Feeding Pennsylvania Policy Priorities
Feeding Pennsylvania recognizes the challenges hunger relief organizations face in assisting our neighbors in need and is uniquely positioned to provide solutions. However, we also recognize that we alone cannot fully meet these challenges. Fighting hunger requires a private/public partnership, and our food banks rely on federal and state investments in critical anti-hunger programs to help us meet this challenge.
With so many families struggling to make ends meet and food banks stretched thin, we urge the United States Congress to protect and strengthen anti-hunger programs.
Annual Federal Appropriations
Feeding Pennsylvania is engaged in advocating for a strong federal anti-hunger safety net through the annual appropriations process and ensuring programs like SNAP, TEFAP (which provides commodity foods for short-term hunger relief), CSFP (which provides food to low-income seniors), and WIC (which provides nutrition assistance and education to pregnant and nursing women, infants, and children) have adequate funding to meet the need.
Annual State Appropriations
PASS is an innovative program for putting healthy and nutritious food grown by Pennsylvania farmers into the charitable food system. Through PASS, the Pennsylvania Department of Agriculture provides funding for charitable organizations to offset the costs of harvesting, packing, and transporting fruits, vegetables, eggs, dairy, beef, pork, and poultry (much-needed items at food banks and their agencies) from Pennsylvania producers, thereby reducing the cost. Significant portions of the product purchased through PASS is food that is perfectly nutritious and edible but might otherwise become waste. PASS was initially funded in 2015-2016 at $1 million and steadily increased to $4. 5 million in 2022-2023. We are advocating for continued funding, as well as recommending an increase to $5 million to further increase the full potential of PASS. Read the most recent Economic Impact of the Pennsylvania Agricultural Surplus System report here: Economic Impact of the Pennsylvania Agricultural Surplus System Report.
Pennsylvania’s State Food Purchase Program provides essential funding to all 67 counties to support the purchase and distribution of food to our most vulnerable, low-income citizens, and to provide enhanced access to surplus federal food commodities. These funds are intended to supplement the efforts of food banks, food pantries, and similar organizations in their efforts to reduce hunger. Along with our other anti-hunger partners in PA, Feeding Pennsylvania is engaged in advocating for strong funding for this program.
The Child Nutrition and WIC Reauthorization Act authorizes all of the federal child nutrition programs, including the School Breakfast, National School Lunch, Child and Adult Care Food, Summer Food Service, and WIC. These programs provide funding to ensure that low-income children have access to healthy and nutritious foods where they live, play, and learn.
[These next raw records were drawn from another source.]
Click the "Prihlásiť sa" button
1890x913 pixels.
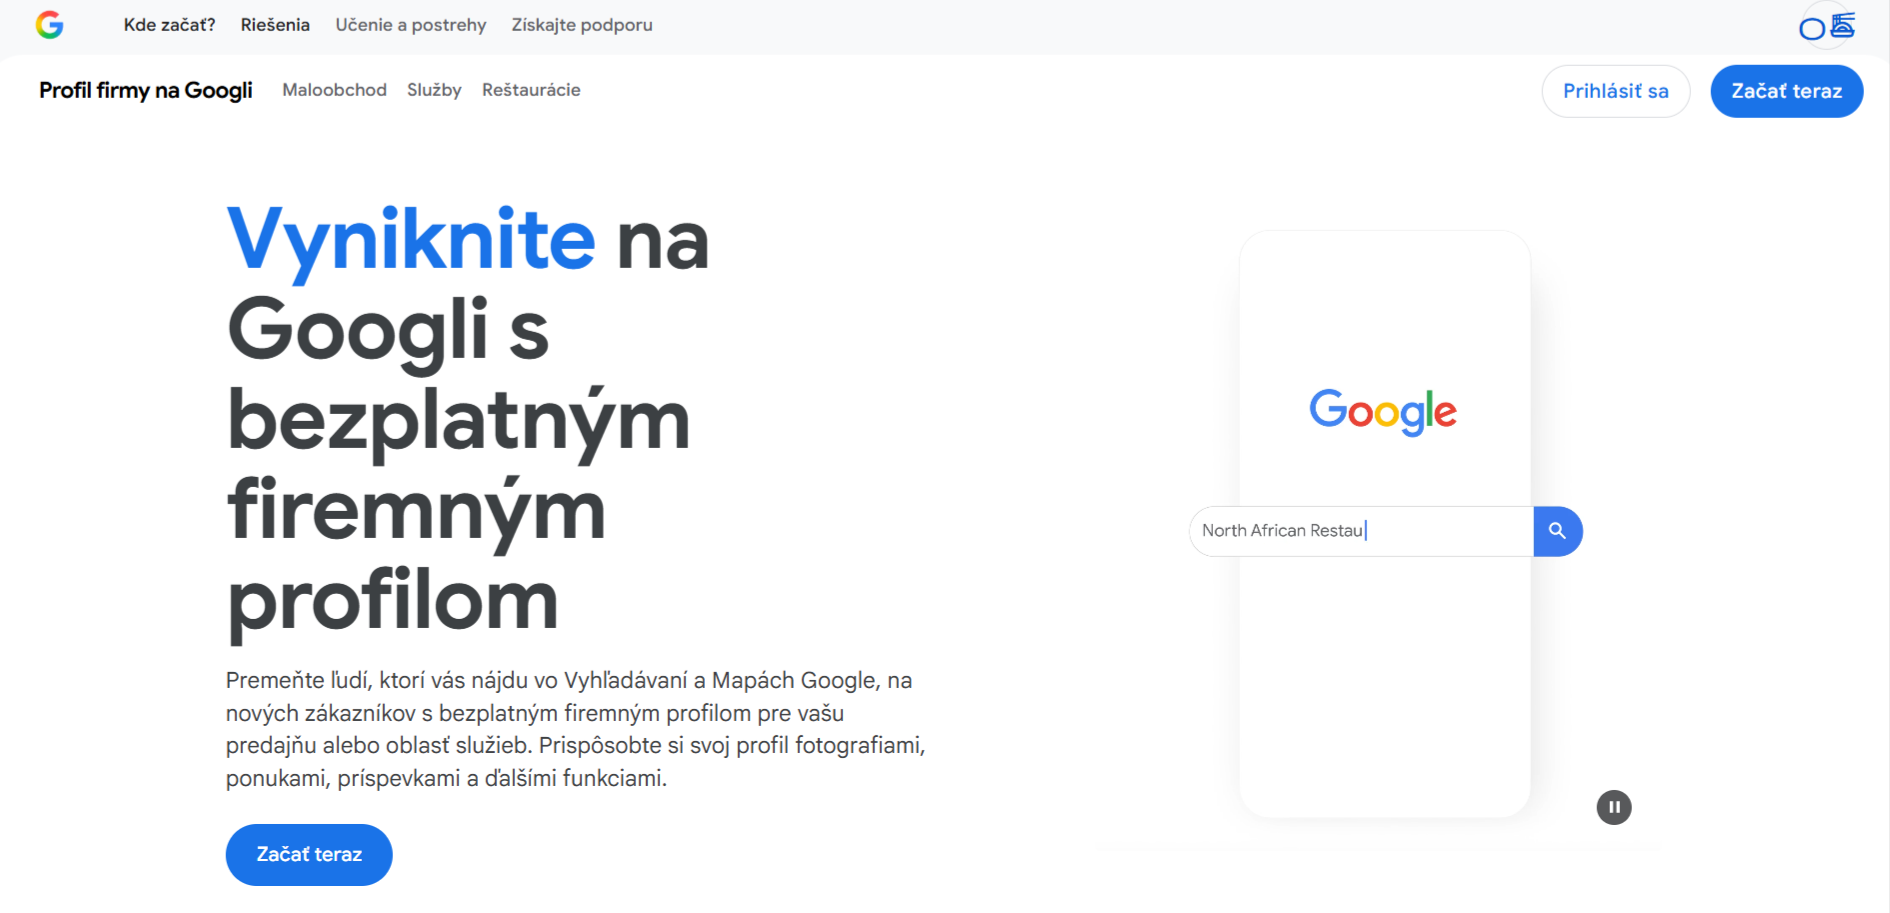point(1616,91)
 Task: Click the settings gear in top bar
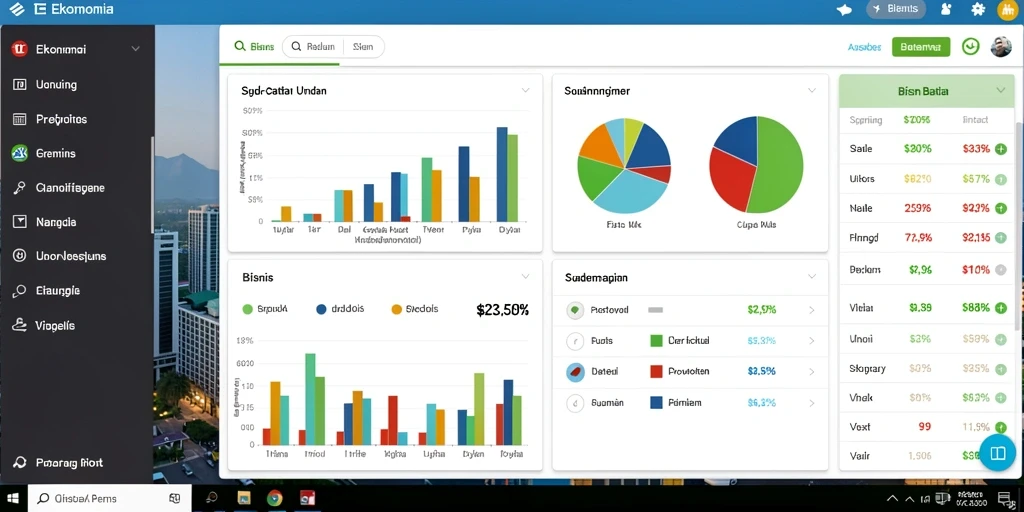coord(978,9)
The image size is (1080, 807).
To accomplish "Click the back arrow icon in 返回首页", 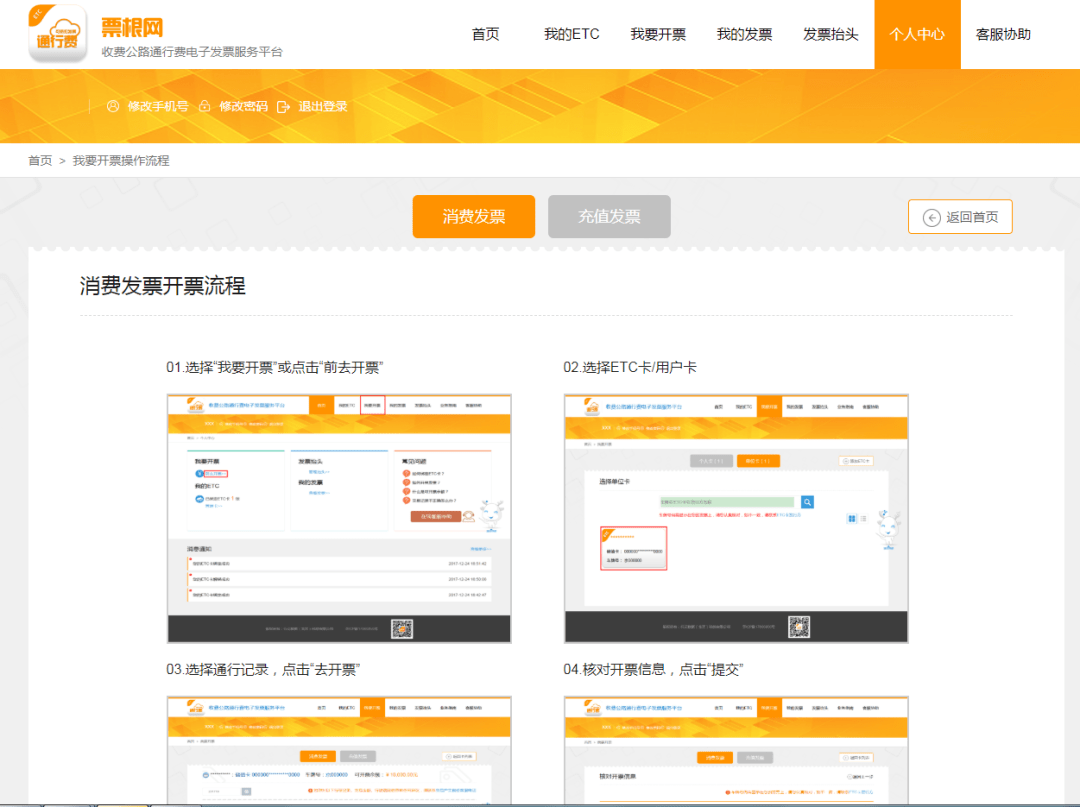I will click(x=931, y=217).
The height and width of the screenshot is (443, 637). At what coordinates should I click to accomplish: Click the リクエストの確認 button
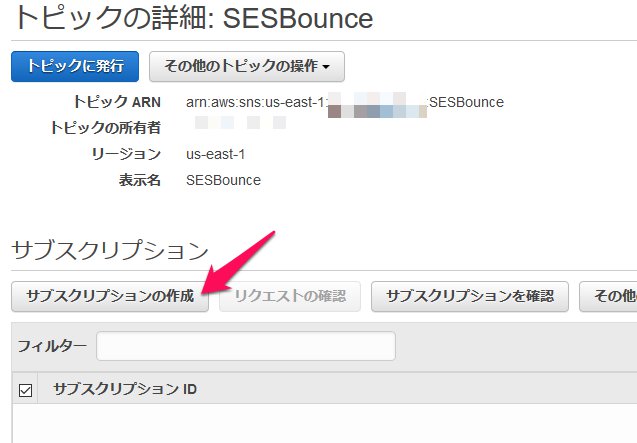(289, 296)
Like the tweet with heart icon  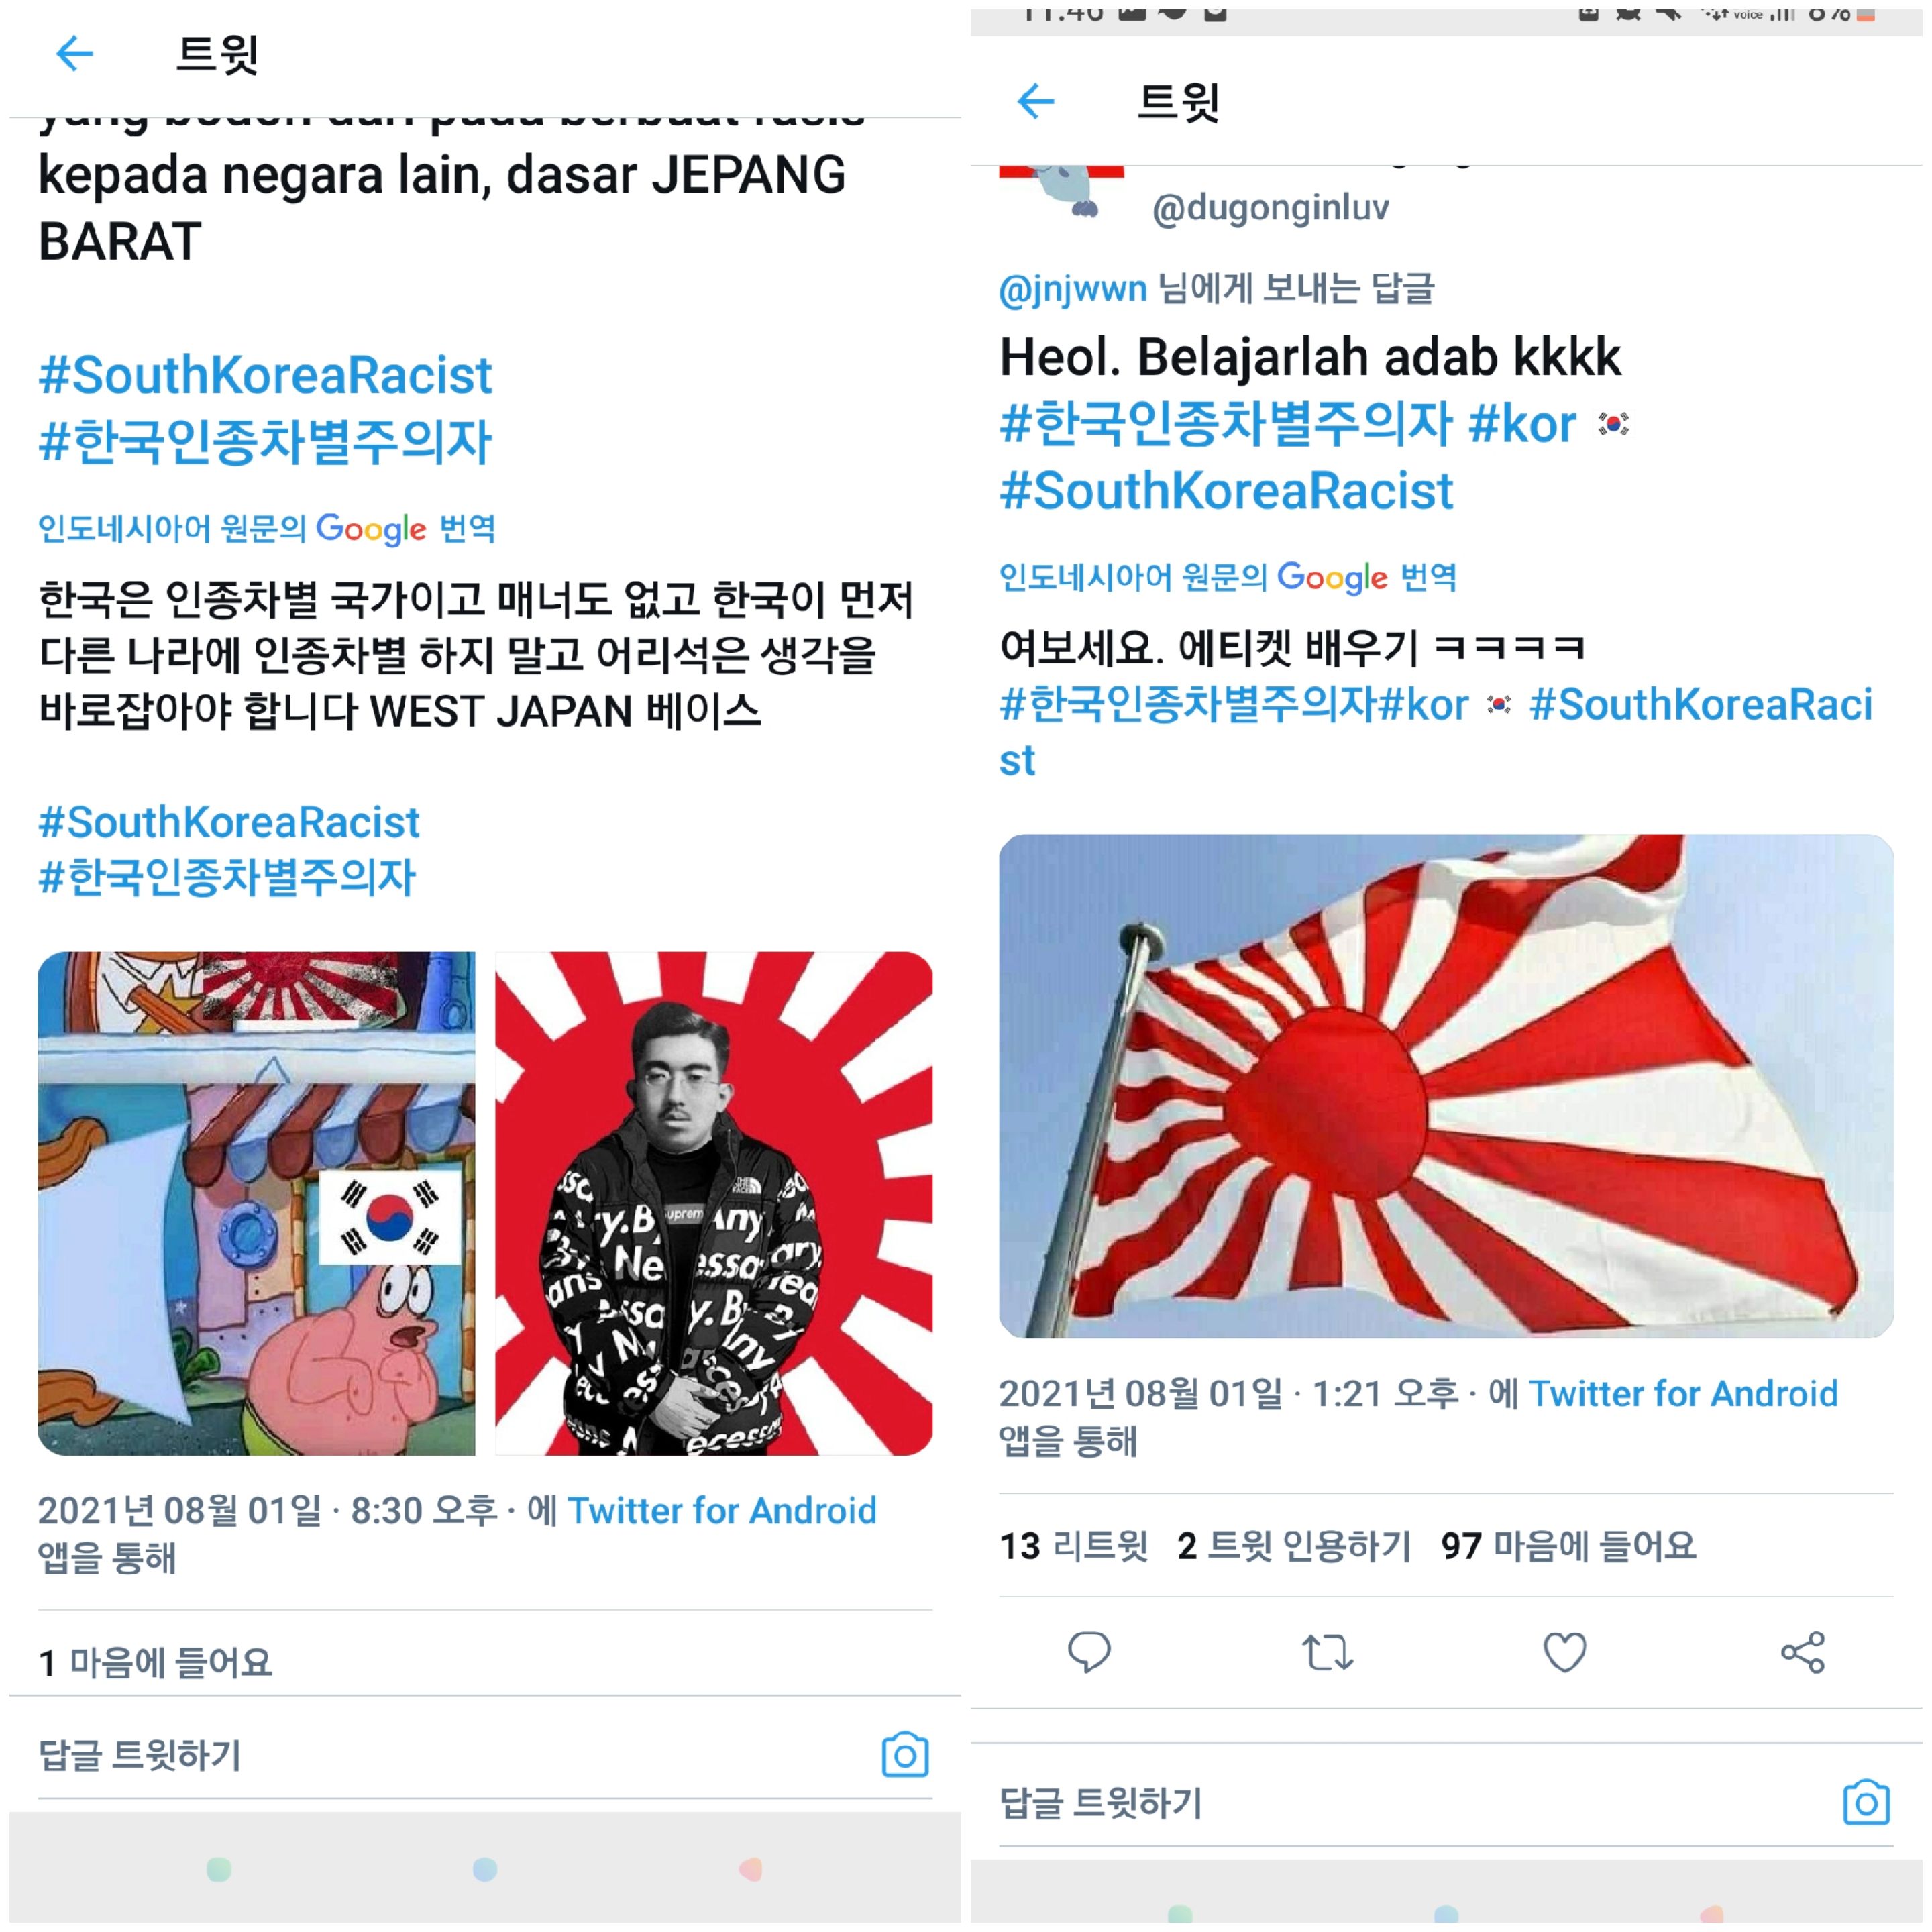pos(1565,1652)
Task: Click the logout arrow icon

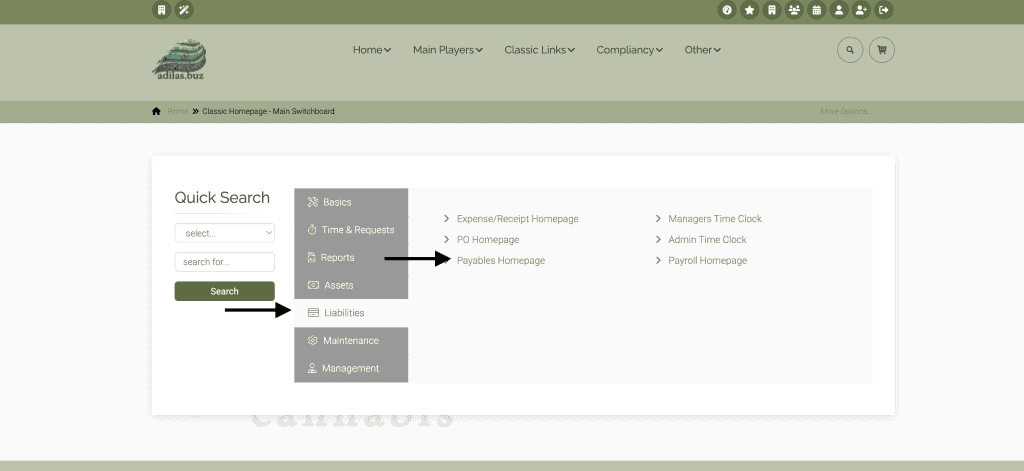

Our priorities include continuing to expand the reach of the After School Meal Program, strengthening the Summer Nutrition Programs, continuing to support the momentum of school breakfast expansion in every state, and ensuring that school children have access to nutritious foods during weekends and extended school holidays.
In September 2016, the Governor’s Food Security Partnership released Setting the Table: a Blueprint for a Hunger-free Pennsylvania. We support the goals and recommendations of the blueprint to reduce hunger in the commonwealth. Key goals by 2020 include increasing awareness and participation in existing programs such as SNAP, WIC, and free and reduced-price school breakfast and lunch, forming local food alliances, availability of SNAP bucks at high-need farmers’ markets, streamlined access to food security information and education, and improved access to healthy, nutritious food.